Available data:
—————
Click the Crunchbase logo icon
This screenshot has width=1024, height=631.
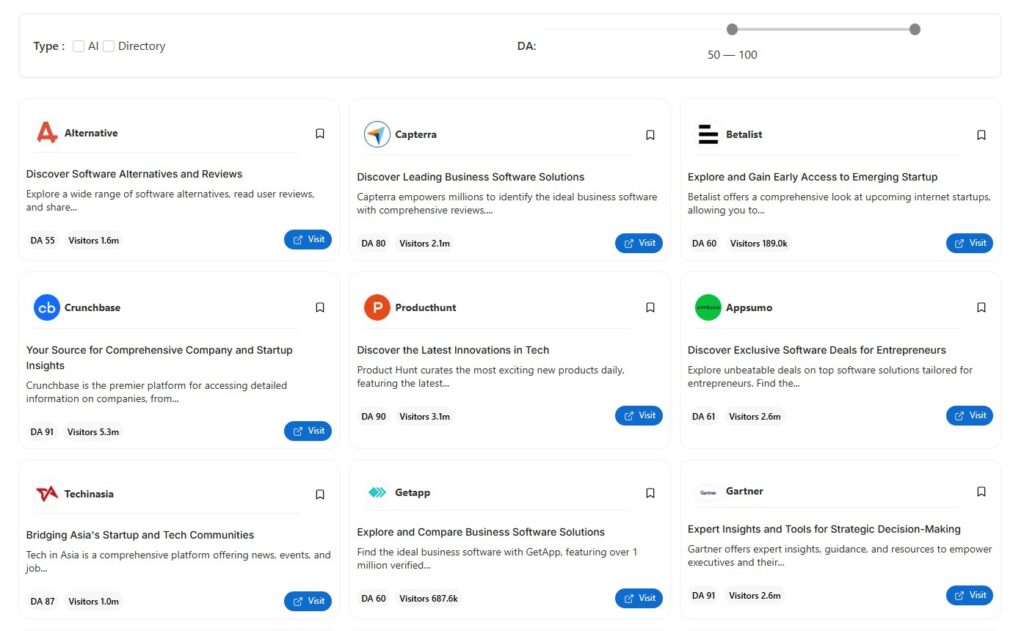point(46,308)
—————
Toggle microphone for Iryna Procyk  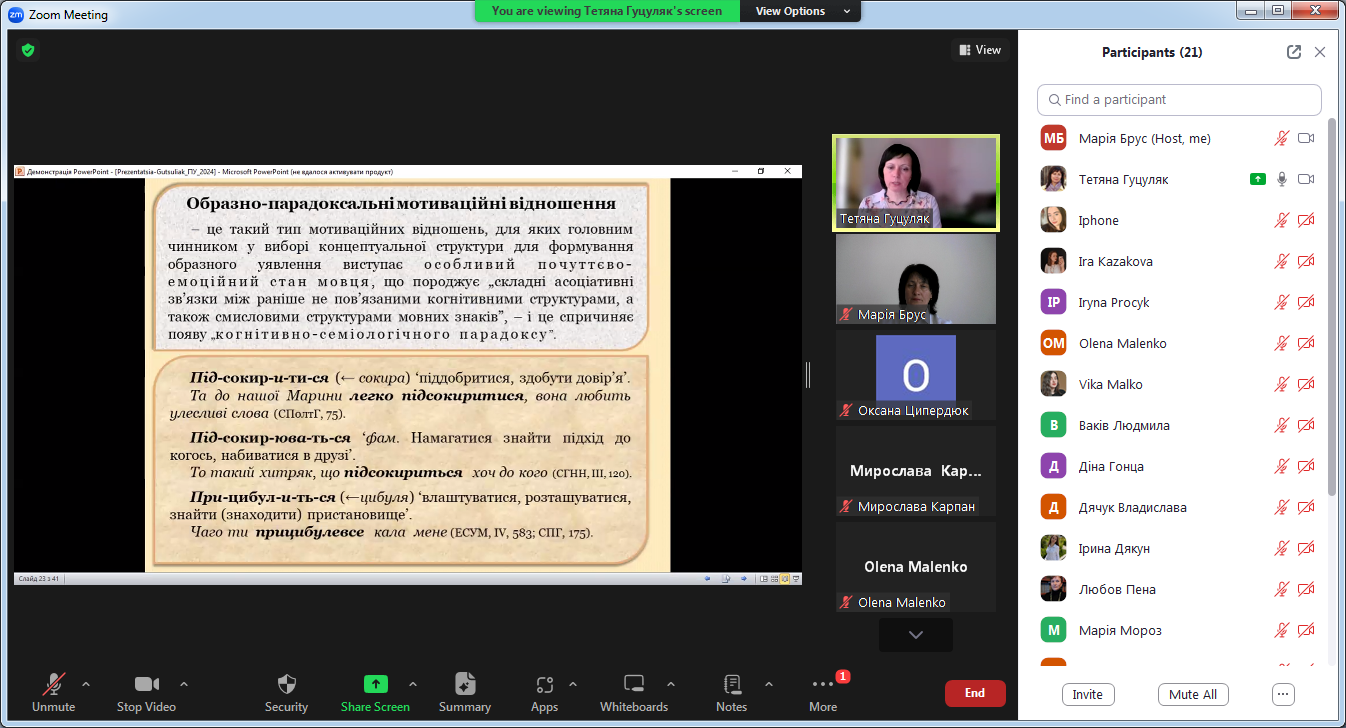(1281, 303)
—————
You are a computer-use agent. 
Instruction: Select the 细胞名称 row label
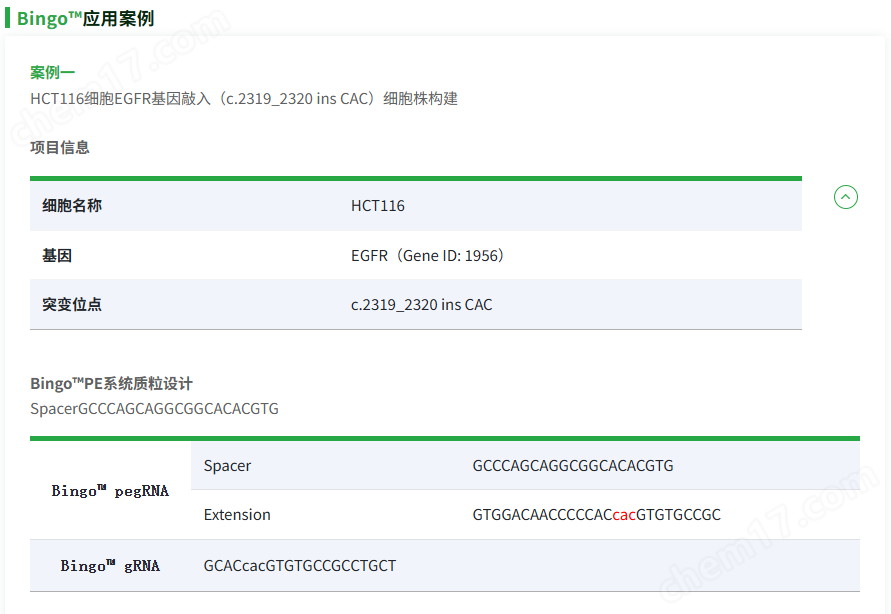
—————
Work to be completed: Reproduce verbatim the lines above, from the line with "You are a computer-use agent." through the line with "Instruction: Select the 细胞名称 row label".

Exercise result:
You are a computer-use agent. 
Instruction: Select the 细胞名称 row label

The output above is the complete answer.